STILL LINING UP SIMPLE LESSONS

BY TOM BRENNAN

If the pictures that flow into the offices of Fire Engineering are accurate, the next thing to change from lesson to routine operation is the position of the aerial device at structure fires. You can always find photographic evidence of a defensive aerial stream that is forced to operate on the side of the building they stopped at when the operation was offensive-that is the one with no openings in it, usually the B or D side. If the aerial stream is able to operate from ground level and you are now forced (without openings) to operate from above and down into the inferno, you have wasted a great deal of money.

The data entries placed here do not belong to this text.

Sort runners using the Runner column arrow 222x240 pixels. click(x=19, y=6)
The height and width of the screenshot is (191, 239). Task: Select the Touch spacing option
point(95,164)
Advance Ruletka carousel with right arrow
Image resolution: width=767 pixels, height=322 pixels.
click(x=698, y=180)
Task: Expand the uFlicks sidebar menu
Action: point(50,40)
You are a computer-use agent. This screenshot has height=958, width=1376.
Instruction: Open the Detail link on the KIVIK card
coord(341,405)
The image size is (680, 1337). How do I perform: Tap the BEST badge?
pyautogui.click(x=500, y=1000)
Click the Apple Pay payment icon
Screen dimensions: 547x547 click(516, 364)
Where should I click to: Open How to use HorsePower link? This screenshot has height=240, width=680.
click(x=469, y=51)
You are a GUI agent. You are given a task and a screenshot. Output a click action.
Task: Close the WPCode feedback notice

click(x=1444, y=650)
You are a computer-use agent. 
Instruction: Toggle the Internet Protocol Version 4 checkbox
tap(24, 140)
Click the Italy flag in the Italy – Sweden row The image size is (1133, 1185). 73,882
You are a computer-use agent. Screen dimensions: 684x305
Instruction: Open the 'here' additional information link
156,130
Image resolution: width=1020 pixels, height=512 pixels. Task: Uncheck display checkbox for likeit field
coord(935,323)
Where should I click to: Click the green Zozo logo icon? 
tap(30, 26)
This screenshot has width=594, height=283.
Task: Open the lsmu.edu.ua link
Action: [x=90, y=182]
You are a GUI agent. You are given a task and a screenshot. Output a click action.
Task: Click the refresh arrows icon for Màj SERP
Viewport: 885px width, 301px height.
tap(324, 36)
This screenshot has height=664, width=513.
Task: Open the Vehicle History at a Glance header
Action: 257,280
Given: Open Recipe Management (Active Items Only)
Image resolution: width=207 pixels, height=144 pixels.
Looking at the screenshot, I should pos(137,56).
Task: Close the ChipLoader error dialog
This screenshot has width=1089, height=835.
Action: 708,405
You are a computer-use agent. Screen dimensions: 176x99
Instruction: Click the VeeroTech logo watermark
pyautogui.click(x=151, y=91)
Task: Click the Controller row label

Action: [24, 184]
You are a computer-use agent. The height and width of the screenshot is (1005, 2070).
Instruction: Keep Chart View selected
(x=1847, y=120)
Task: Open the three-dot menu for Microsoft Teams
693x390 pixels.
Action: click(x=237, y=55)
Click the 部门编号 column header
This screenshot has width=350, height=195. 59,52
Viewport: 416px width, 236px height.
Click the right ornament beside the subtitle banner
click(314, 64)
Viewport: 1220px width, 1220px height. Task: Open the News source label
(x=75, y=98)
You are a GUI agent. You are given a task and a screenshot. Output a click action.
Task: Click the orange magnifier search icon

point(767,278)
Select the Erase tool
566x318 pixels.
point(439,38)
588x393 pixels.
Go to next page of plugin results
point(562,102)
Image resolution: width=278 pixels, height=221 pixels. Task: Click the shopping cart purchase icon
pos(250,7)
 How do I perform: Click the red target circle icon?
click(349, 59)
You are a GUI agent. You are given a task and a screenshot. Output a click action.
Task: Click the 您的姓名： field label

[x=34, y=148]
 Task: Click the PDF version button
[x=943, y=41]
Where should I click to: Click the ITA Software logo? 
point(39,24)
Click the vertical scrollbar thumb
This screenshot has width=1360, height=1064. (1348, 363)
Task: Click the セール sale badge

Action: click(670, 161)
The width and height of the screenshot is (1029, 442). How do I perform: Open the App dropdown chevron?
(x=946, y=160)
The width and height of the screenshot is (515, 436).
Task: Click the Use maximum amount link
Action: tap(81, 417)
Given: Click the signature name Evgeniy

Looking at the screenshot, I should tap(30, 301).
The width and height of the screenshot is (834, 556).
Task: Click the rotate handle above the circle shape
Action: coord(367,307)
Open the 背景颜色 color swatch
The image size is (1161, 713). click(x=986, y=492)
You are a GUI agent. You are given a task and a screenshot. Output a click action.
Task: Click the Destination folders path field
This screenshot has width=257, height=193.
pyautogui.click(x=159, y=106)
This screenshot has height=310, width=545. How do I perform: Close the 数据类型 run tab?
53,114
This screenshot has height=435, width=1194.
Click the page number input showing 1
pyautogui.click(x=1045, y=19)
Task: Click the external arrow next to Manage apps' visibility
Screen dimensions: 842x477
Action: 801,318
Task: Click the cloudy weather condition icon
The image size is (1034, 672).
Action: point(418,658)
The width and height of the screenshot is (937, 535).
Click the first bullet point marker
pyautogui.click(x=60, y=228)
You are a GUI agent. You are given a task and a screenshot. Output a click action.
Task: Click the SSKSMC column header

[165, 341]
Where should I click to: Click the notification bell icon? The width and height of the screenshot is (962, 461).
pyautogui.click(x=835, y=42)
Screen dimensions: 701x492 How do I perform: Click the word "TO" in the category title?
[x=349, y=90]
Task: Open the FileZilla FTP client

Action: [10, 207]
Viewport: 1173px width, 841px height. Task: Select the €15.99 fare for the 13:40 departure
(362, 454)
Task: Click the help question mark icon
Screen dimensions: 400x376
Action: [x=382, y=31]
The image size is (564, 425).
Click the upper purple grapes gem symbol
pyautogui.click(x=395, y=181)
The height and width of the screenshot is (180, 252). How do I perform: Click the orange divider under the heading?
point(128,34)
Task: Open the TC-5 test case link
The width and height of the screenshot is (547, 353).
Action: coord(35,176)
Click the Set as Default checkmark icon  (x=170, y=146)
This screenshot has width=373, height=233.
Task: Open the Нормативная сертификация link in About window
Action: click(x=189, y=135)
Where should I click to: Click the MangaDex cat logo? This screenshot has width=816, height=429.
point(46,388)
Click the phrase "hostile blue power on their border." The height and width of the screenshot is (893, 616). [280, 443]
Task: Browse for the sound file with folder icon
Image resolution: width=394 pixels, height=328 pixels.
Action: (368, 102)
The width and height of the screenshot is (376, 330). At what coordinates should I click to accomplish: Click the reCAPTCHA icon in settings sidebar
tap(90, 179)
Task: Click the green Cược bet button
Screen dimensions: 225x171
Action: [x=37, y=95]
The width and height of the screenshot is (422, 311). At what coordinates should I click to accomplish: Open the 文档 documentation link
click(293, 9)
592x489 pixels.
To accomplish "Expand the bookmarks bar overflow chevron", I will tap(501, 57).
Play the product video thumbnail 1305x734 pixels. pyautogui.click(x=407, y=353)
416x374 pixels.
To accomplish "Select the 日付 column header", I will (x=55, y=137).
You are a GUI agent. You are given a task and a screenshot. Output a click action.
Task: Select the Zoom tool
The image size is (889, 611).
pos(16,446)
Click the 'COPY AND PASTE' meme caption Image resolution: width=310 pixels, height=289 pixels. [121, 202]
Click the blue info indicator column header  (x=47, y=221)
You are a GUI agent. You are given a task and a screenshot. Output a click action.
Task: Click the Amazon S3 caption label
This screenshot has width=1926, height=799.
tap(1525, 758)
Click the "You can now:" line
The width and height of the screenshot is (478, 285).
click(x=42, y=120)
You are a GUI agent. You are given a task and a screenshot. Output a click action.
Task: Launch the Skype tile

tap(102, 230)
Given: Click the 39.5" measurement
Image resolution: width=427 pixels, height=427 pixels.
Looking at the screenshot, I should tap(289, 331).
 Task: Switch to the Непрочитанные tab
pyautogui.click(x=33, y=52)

It hurts to watch as all aerial streams are operating from above the fire structure through a collapsed roof area. This operation is vital for flying firebrand control-not for aggressive defensive extinguishment. If you are concerned with flying brands to exposures, make sure you can feel the wind! If it is not above 25 miles/hour, you don’t have a brand problem. Remember, the opening the fire creates or enhances through the roof to the outside is (at the most) only one-third of the area of the fire feeding it from below. Drop the aerial streams to the horizontal openings, and move around the structure. To give a fire service spin to a famous Vince Lombardi remark, “The position of an aerial device is not everything-it’s the ONLY thing.”

BASIC TRUCK POSITIONS

There are four basic truck positions on the fireground, depending on what you are expected to do at first and what the fire makes you do. (Staging level is the fifth position.)

Aggressive Attack

Aggressive firefight is the first, most popular, and assuredly most effective and successful of our mission. Do you have the customs or rules in your department necessary to ensure that position most of the time? Is the aerial device the second piece allowed into the fire block before the second and third engines or support pieces?

Fire extension position is a secondary position for the second or additional called aerial device. Can you ensure (by communication and by size-up) what side of the fire structure that is? Are the transmissions of the initial arriving size-up sufficient for all incoming units to be able to get a mental picture of their probable commitments? (Chew on that one at drill for awhile.) What about a change in strategy? Once the command function calls for strategic attack to change to defensive, do you have the most advantageous position to “win” that attack? Be prepared to take the time to reposition. Refuse to believe that the initial position the aerial device is in now is the one that it will take up from when the overhauling is over.

Collapse consideration or preparation most assuredly has most of the apparatus that arrived in harm’s way-in the imagined collapse zone.

Defensive Attack

Two defensive attacks are available for us on the fireground. The third truck position is to be able to operate as aggressive defensive-collapse is not a major factor, and horizontal, outside penetration of aerial streams at the fire-origin floor and those then above is the goal.

The fourth truck function position is collapse defensive. Outside operations have been ordered, and collapse indicators are sufficient for command to plan for collapse of the fire structure. Move the apparatus! All of it! Rule: Once collapse is a real danger on the fireground, apparatus is NEVER in the optimum position to survive or effectively operate.

Another rule to leave you with: Up to the time of strategy change to collapse defensive, you NEVER have enough firefighters on the fireground. Once collapse is a real possibility and you change to defensive, you will always have too many firefighters on the fireground. Be sure to give them a specific assignment, or send them home!

TOM BRENNAN has more than 35 years of fire service experience. His career spans more than 20 years with the Fire Department of New York as well as four years as chief of the Waterbury (CT) Fire Department. He was the editor of Fire Engineering for eight years and currently is a technical editor. He is co-editor of The Fire Chief’s Handbook, Fifth Edition (Fire Engineering Books, 1995). He was the recipient of the 1998 Fire Engineering Lifetime Achievement Award. Brennan is featured in the video Brennan and Bruno Unplugged (Fire Engineering/FDIC, 1999). He is a regular contributor to Firenuggets.com.